Chess.com, too, give us the facts, but not, in this particular instance, the story.
So what is the story?
Let Matt Fletcher tell us.
Hang on, what was that again? Black tried to reply to Rf8+ with ...Kg8?
How very odd. They're adjoining squares.
Let's look at the position. White checked on f8...
....and Black somehow moved his king like so...
under the impression that it was a legal square?
I think we'd better look at some footage.
The move itself occurs at 1:18:20, and the commentators miss it (which may help explain why everybody else seems to have missed it, save Matt) but as you can see, nothing particularly exceptional goes on - except that Black moves his king to a square where it remains in check. Given that the square is adjacent to the rook, it is very strange indeed that he did not appreciate this.
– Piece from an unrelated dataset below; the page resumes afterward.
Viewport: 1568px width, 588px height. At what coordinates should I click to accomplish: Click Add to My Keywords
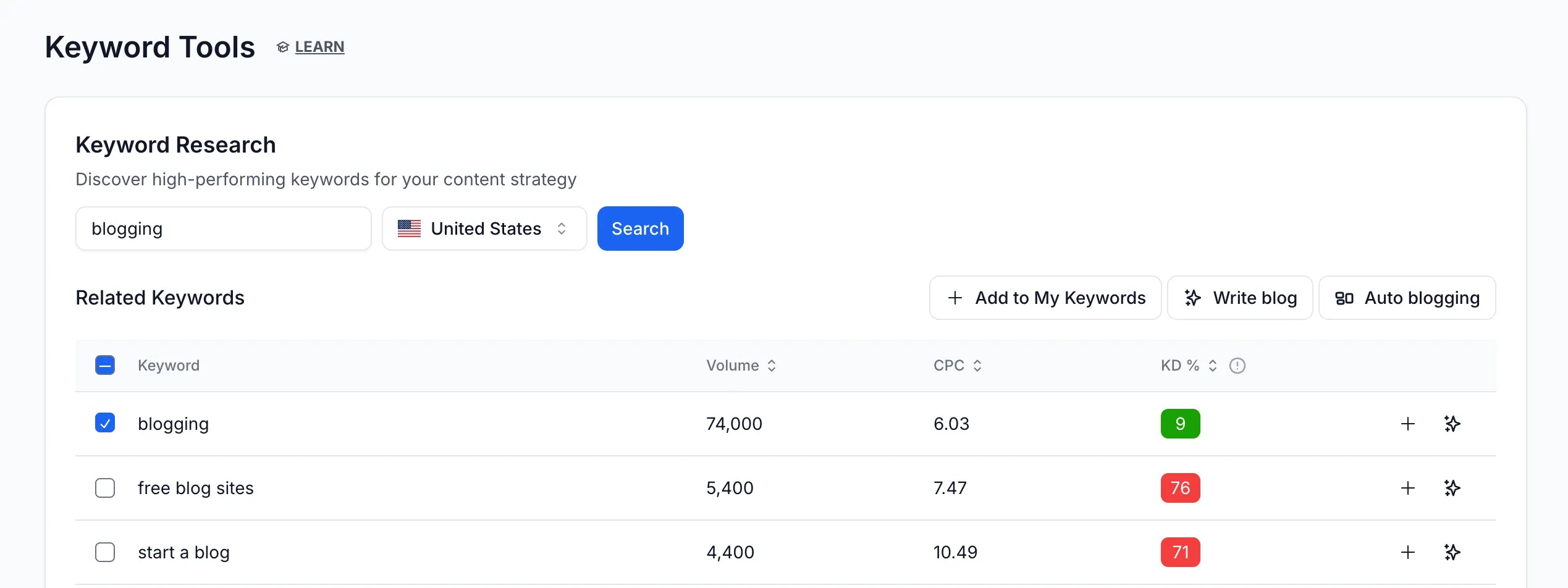1045,298
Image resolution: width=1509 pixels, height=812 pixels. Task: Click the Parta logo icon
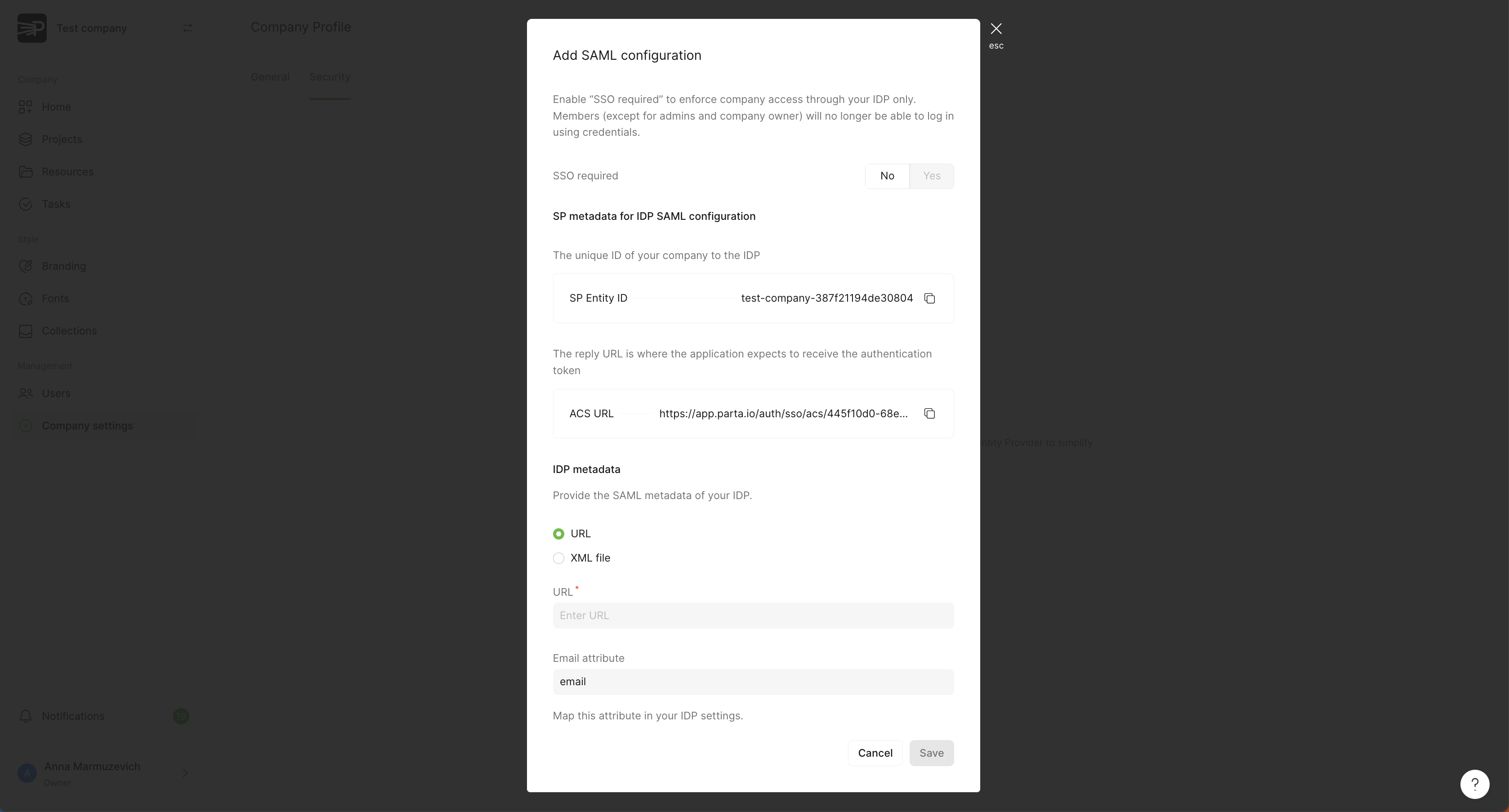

Why might he do this? Well, who knows. One cynical suggestion might be that if you're down to a few seconds on the clock and you don't know what to do, you might appreciate the extra tme you get while the arbiters are restting the clocks, and never mind the opponent's added two minutes. And the g8 square is really not very far away from the rook on f8.
A kinder suggestion would be that it's a sporting situation of very great stress, and mad things sometimes happen in those situations. (I'd cite, for instance the Korchnoi game mentioned here, or the Geller game mentioned here
in which Geller thought that he had 68 fxg3+ followed by king takes rook.)
Certainly that's how Rodshtein tells it.
You can make up your own minds. But perhaps it's lucky that Fedoseev won the game. Otherwise, we might have heard a lot more about this incident than we did.